Wednesday, November 19, 2014

Project: eMachines T-3256 restoration (4)

I let the alcohol dry overnight and now the cpu is ready to have the thermal paste applied.

The paste should only be applied to the cpu (the pink part) and should be no more than the thickness of a piece of paper. I applied it from the syringe and used the included wooden spreader to move it around, covering the cpu.
 

The heat sink only goes on one way (there is a notch on one side). I positioned it and clipped it into place. Just to be safe I removed the power supply so I could make sure the clips on both sides of the heat sink were correctly engaged.
I plugged in the fan connector to the power plug on the motherboard. I then hooked up the video connector (VGA) for the monitor to the connector on the video card as usually installing a video card in a machine with an on board video chip will override the on board chip. Finally I hooked up a USB keyboard and a USB mouse.

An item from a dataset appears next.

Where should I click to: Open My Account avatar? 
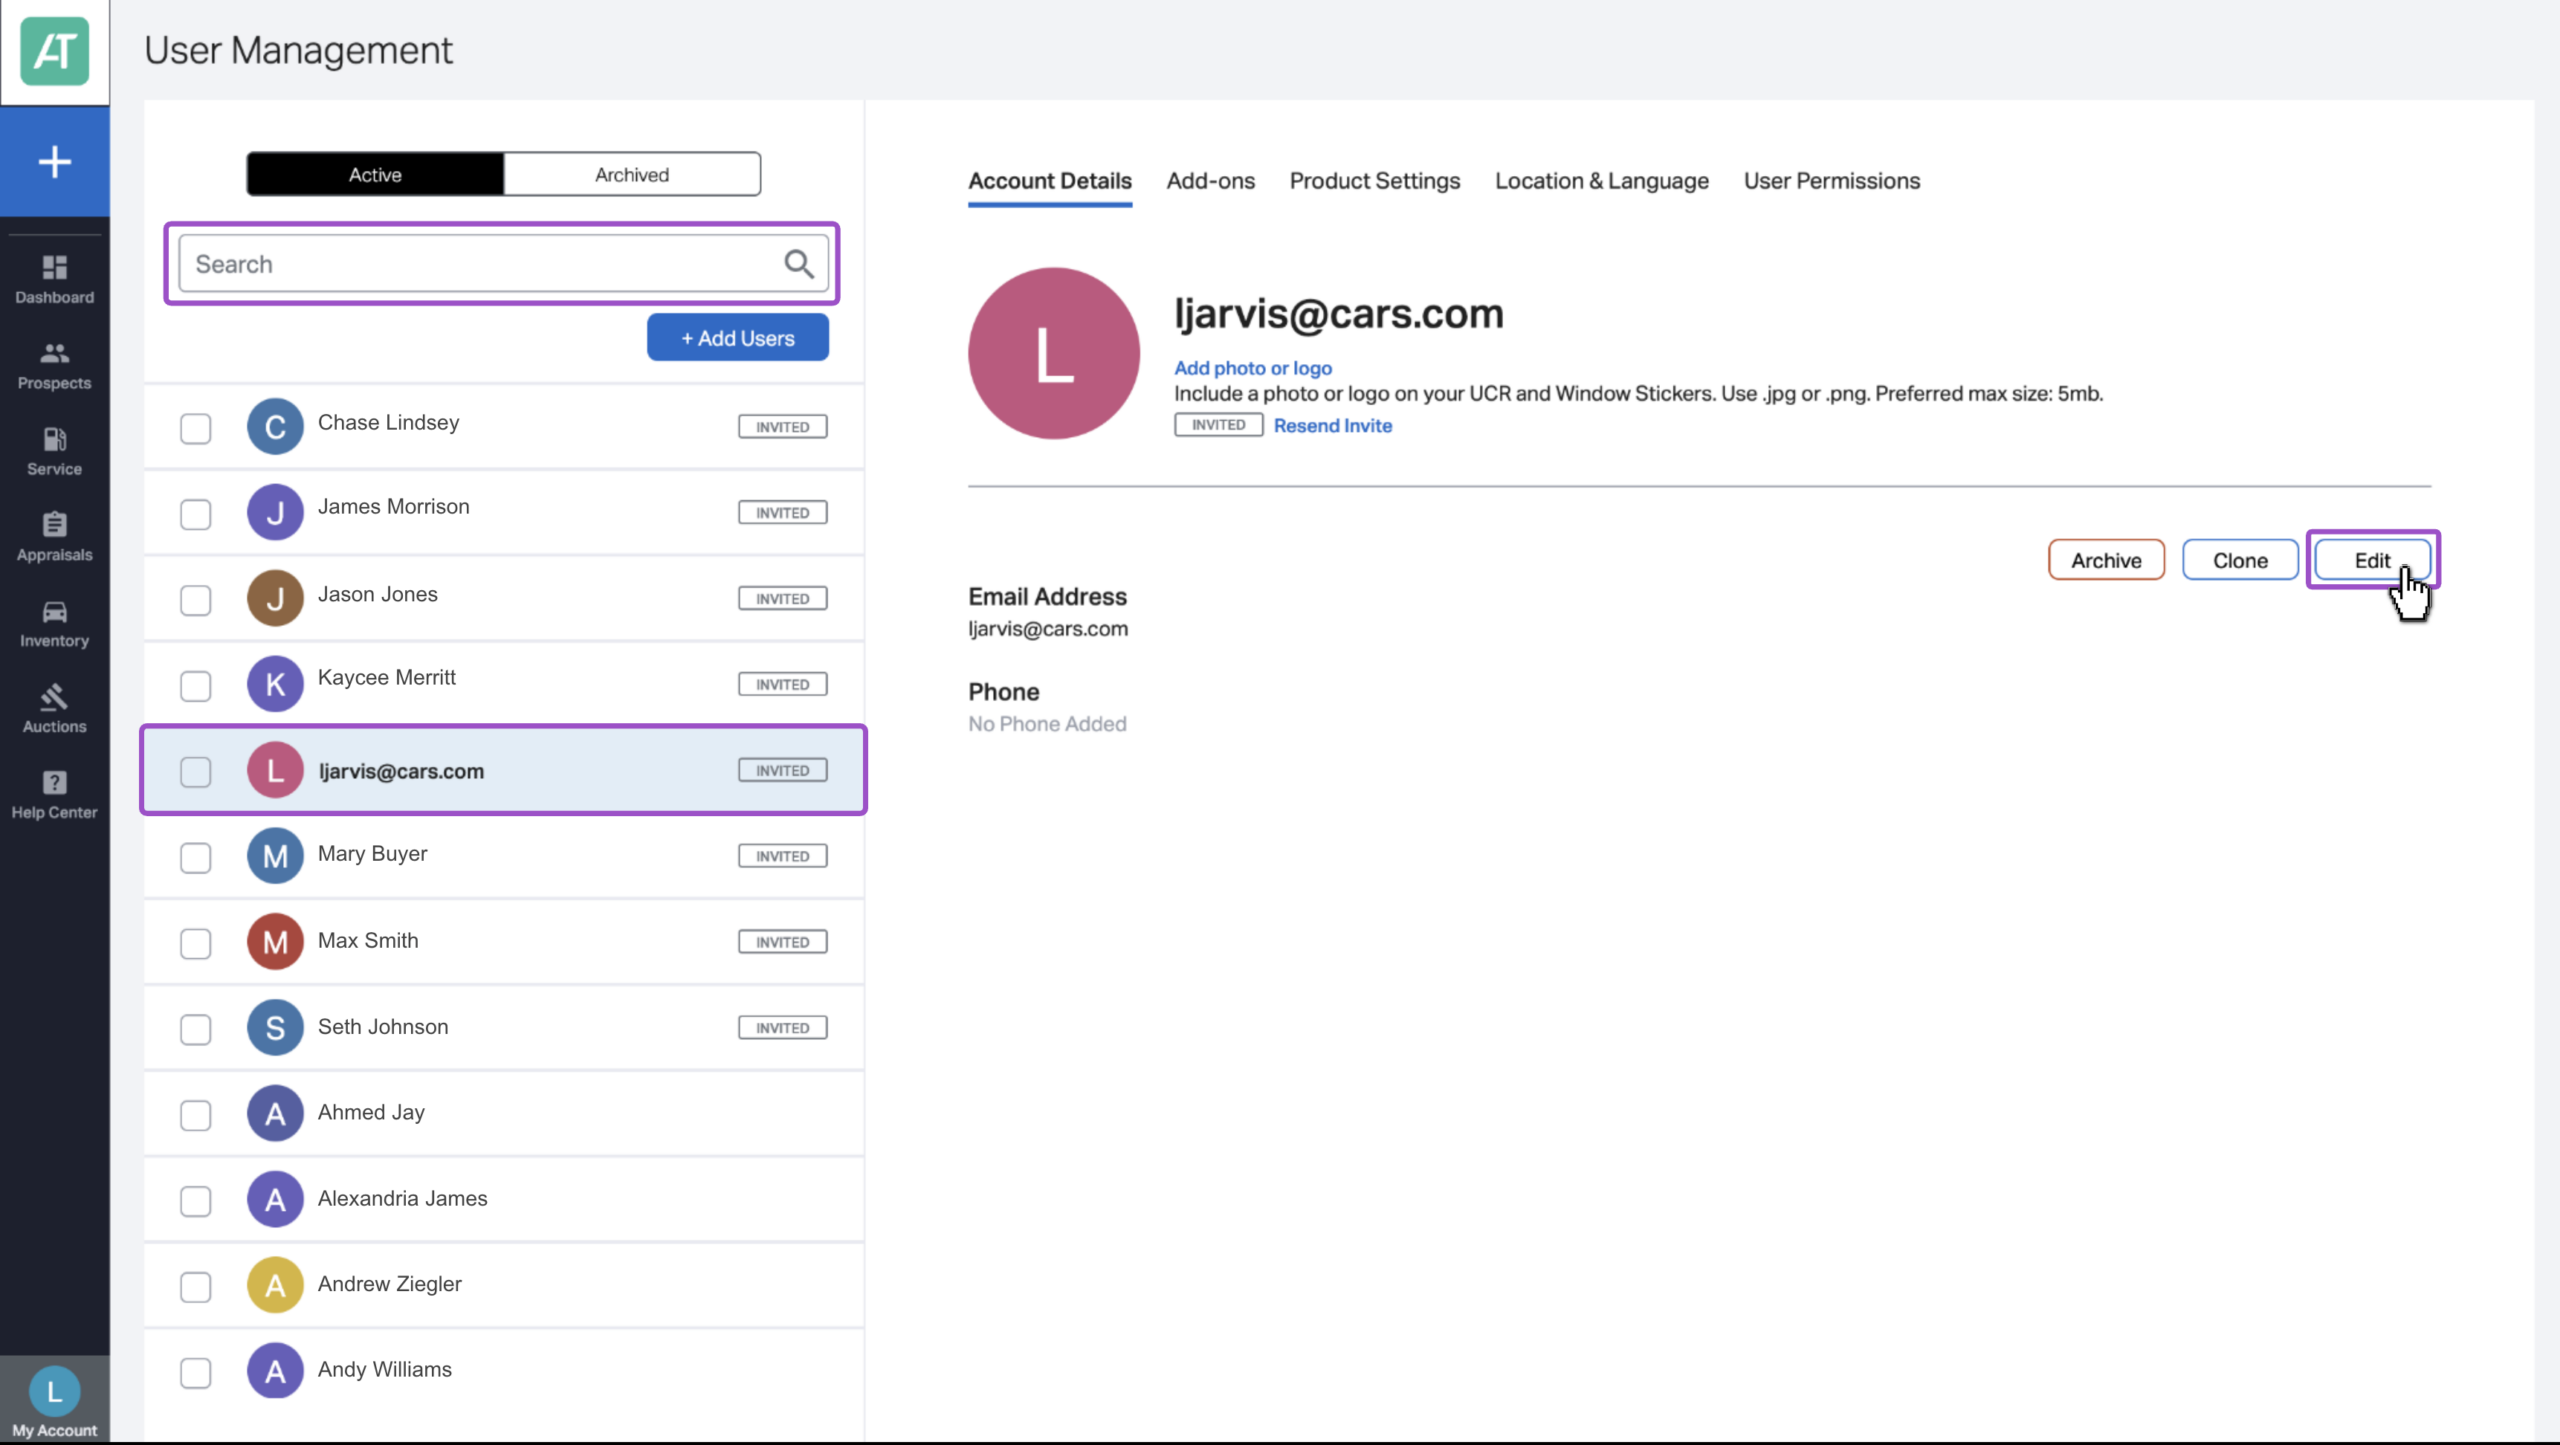[54, 1391]
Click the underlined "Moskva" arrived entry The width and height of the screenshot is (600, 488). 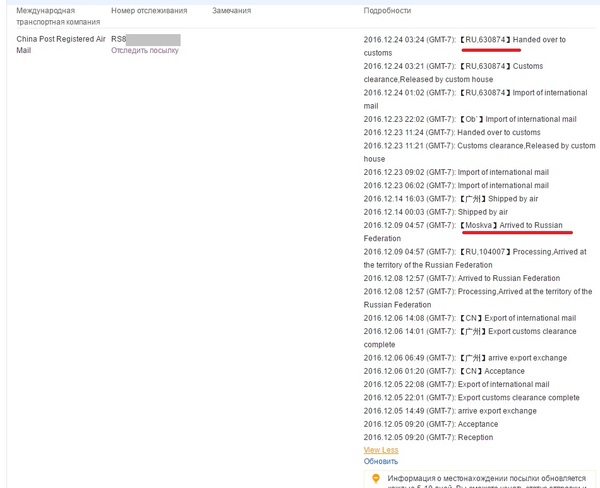pyautogui.click(x=490, y=226)
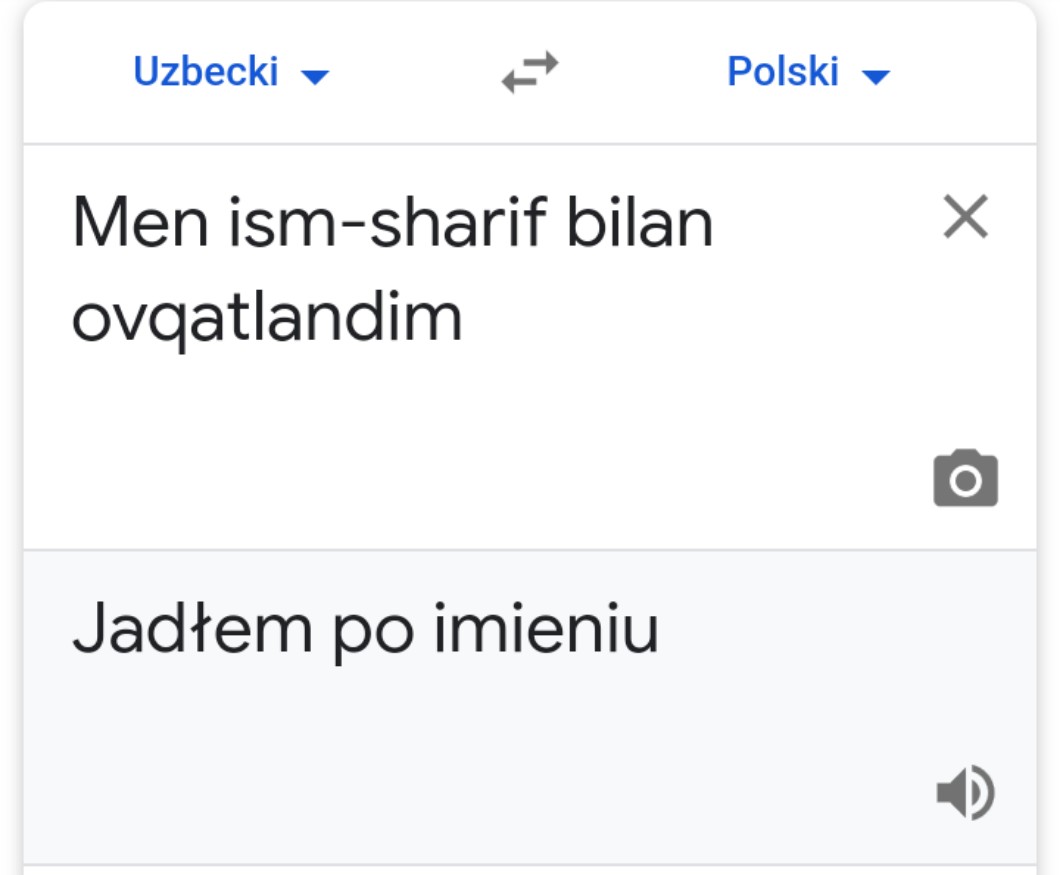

Next I connected the power cord to the power supply and then to the power strip.
There is no switch on the power supply so the only way to power up the machine is to use the power button on the front of the case. I pressed the button, it lit up, the cpu fan started running and the monitor came up with the 'e' but no indication of the key to press to access the bios. I tried the F2 (Dell's solution) but it failed.
A quick visit to Google (Tech Law #1: Google is your friend.) told me to try F2, Escape, Tab or Delete.
I tried Tab which failed and then Delete, which didn't.
Finally for today I hooked up the machine to my kill-a-watt EZ to measure the power being consumed and burn in the new paste on the cpu. After a couple of hours if was registering usage of $.28-.29 per day, but this is without a hard drive.